[Saved data entries]
________________

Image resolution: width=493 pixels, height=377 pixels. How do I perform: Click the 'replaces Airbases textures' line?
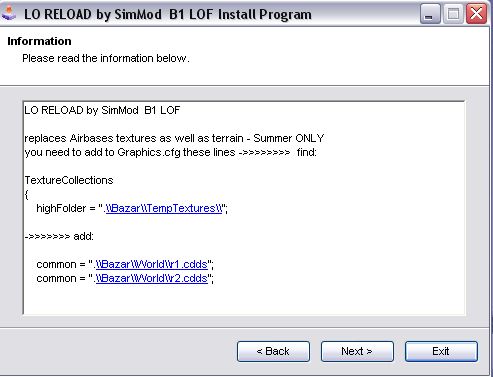click(x=174, y=138)
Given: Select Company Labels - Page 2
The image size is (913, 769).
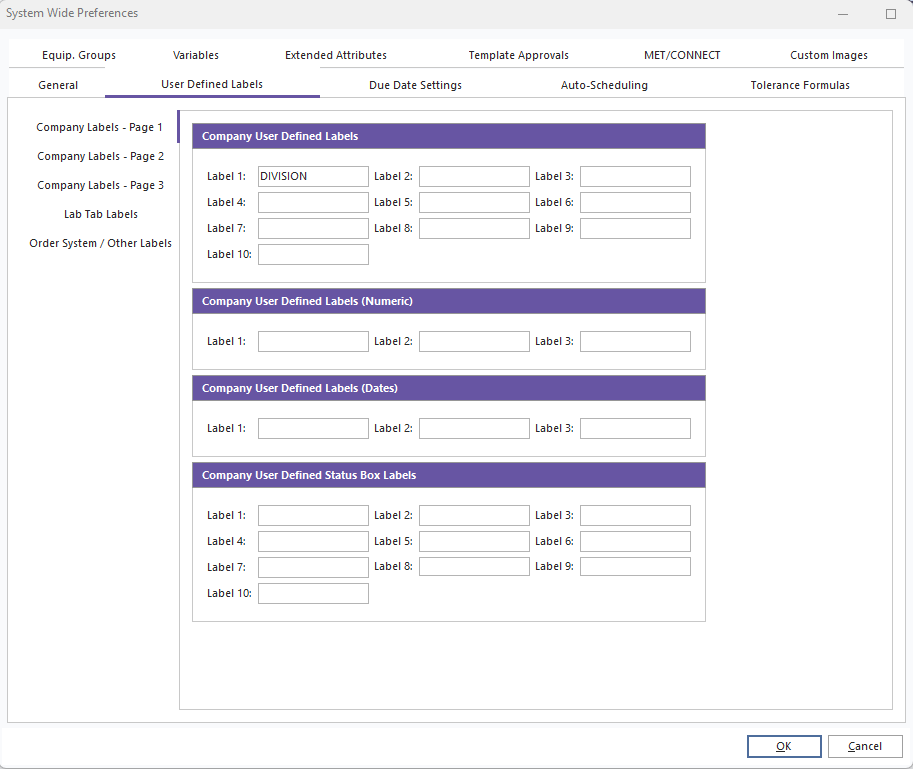Looking at the screenshot, I should coord(100,156).
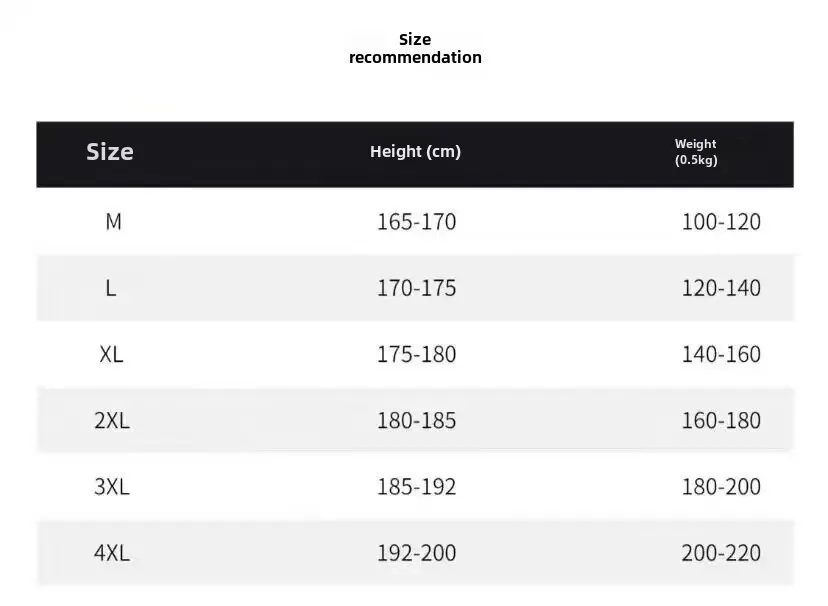
Task: Select the L size cell
Action: coord(111,288)
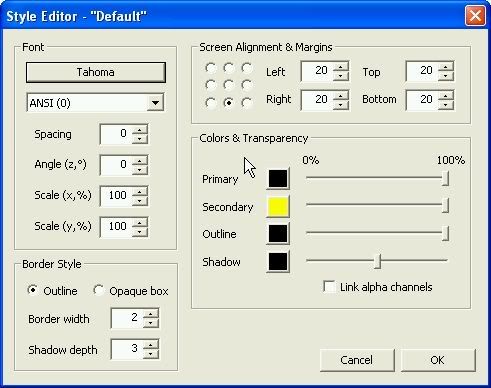The height and width of the screenshot is (388, 491).
Task: Click inside the Top margin field
Action: click(422, 71)
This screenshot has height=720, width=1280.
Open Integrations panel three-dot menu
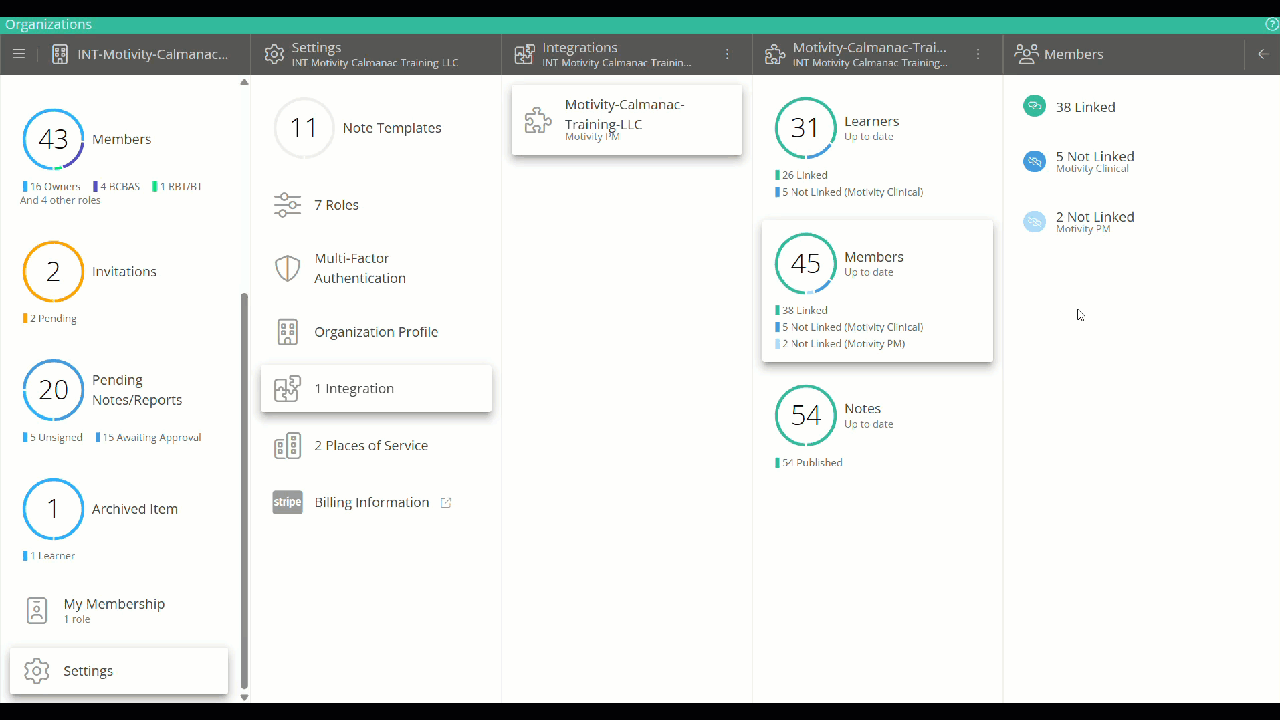[727, 54]
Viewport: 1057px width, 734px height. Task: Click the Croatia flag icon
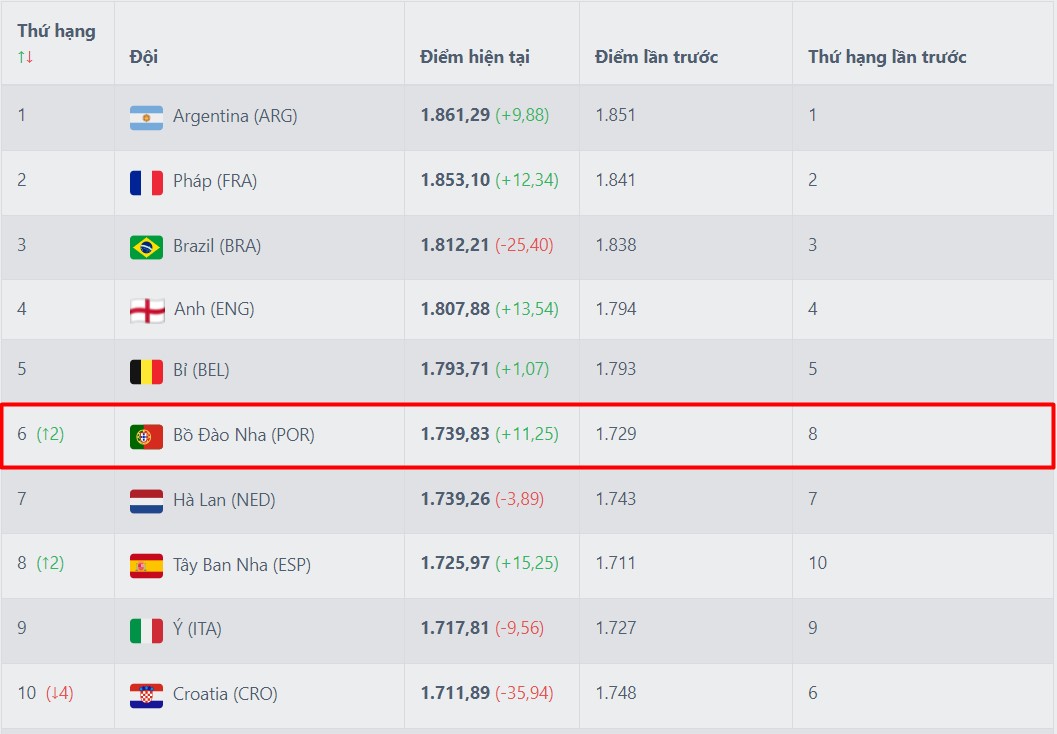146,695
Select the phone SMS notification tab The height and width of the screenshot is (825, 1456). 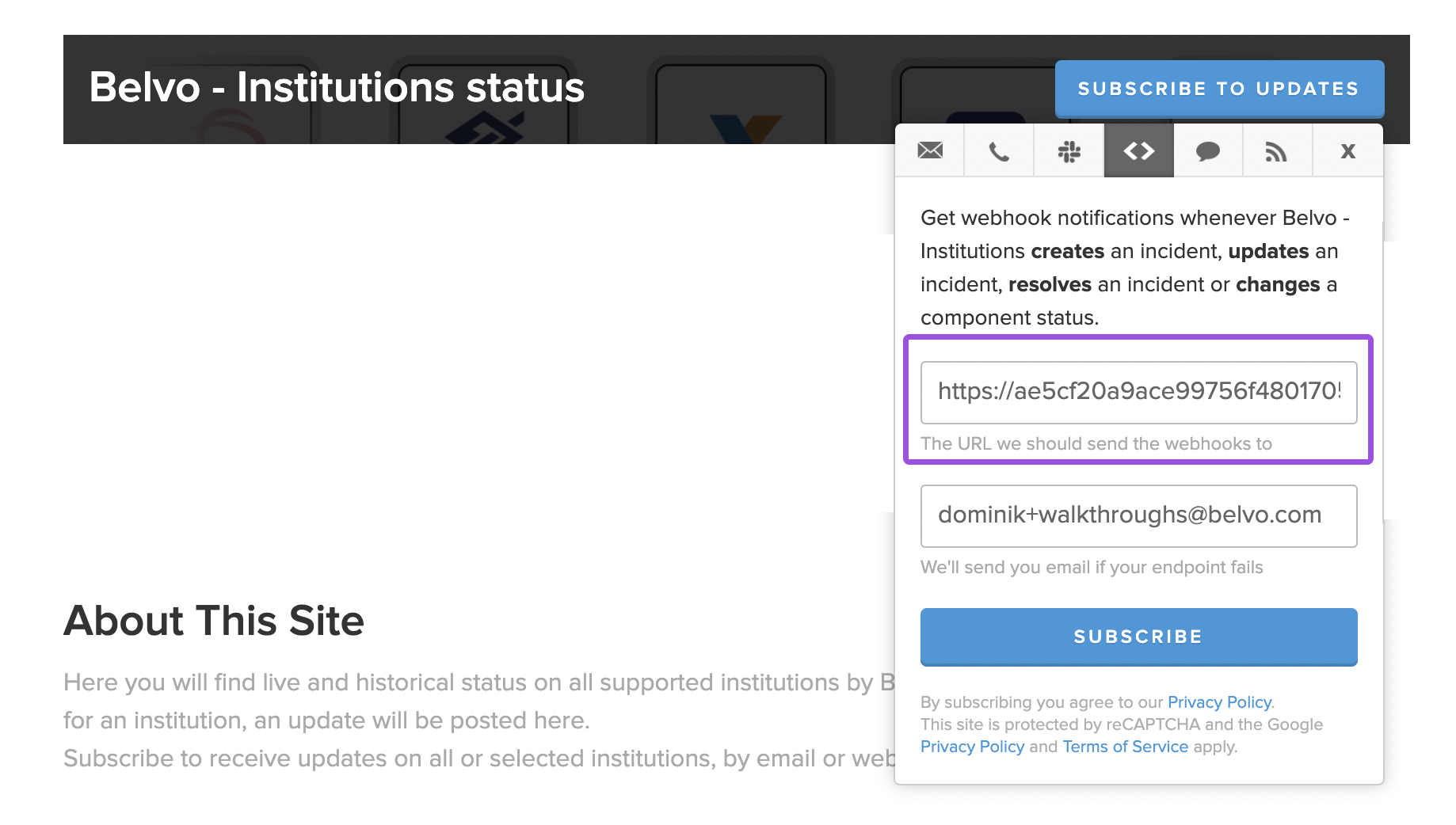999,150
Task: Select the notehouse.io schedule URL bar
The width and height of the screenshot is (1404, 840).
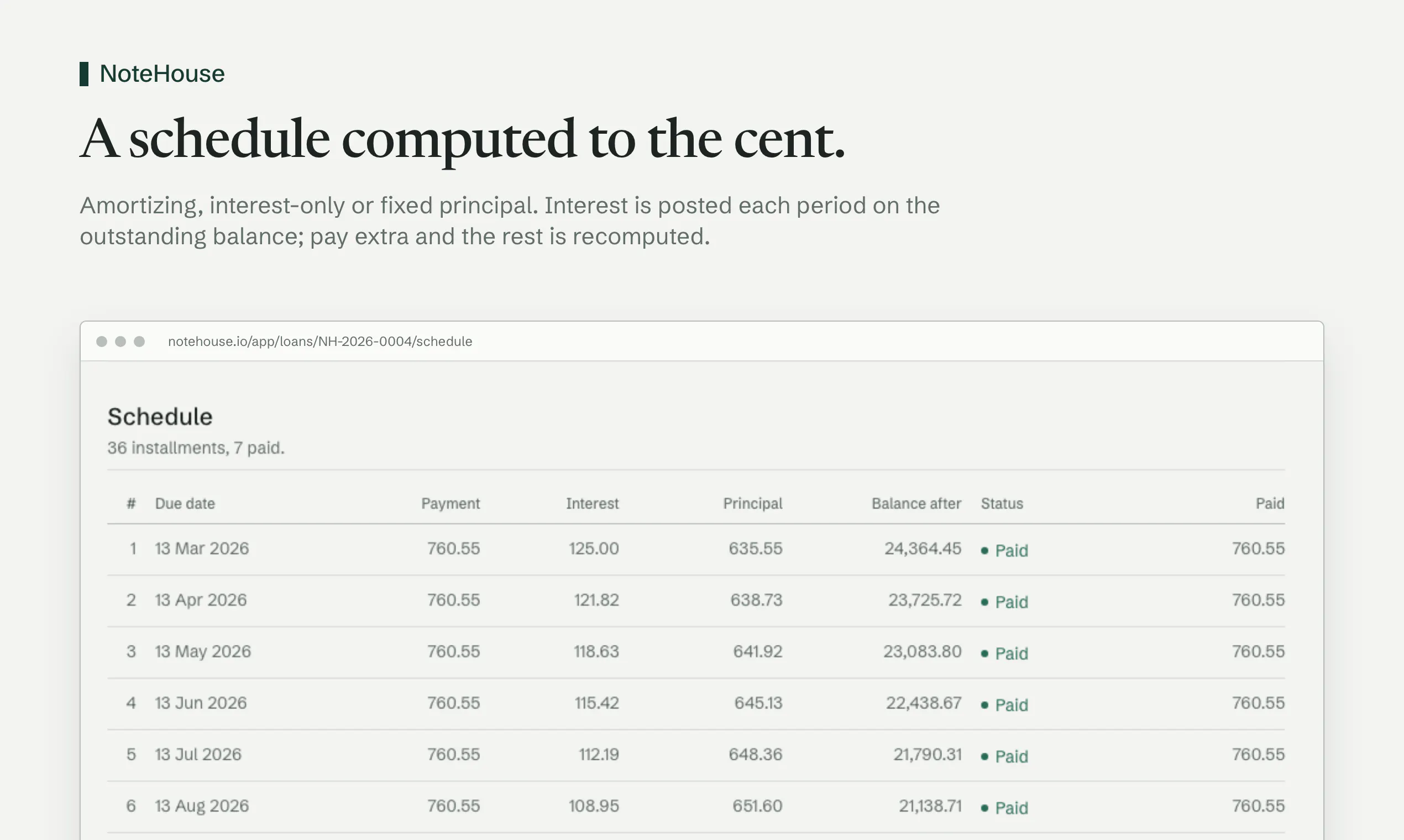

________________

Exclude all pictures and reproduce exactly the lines from the one containing "Task: Select the notehouse.io" through the final line of the entries above.

Task: Select the notehouse.io schedule URL bar
The width and height of the screenshot is (1404, 840).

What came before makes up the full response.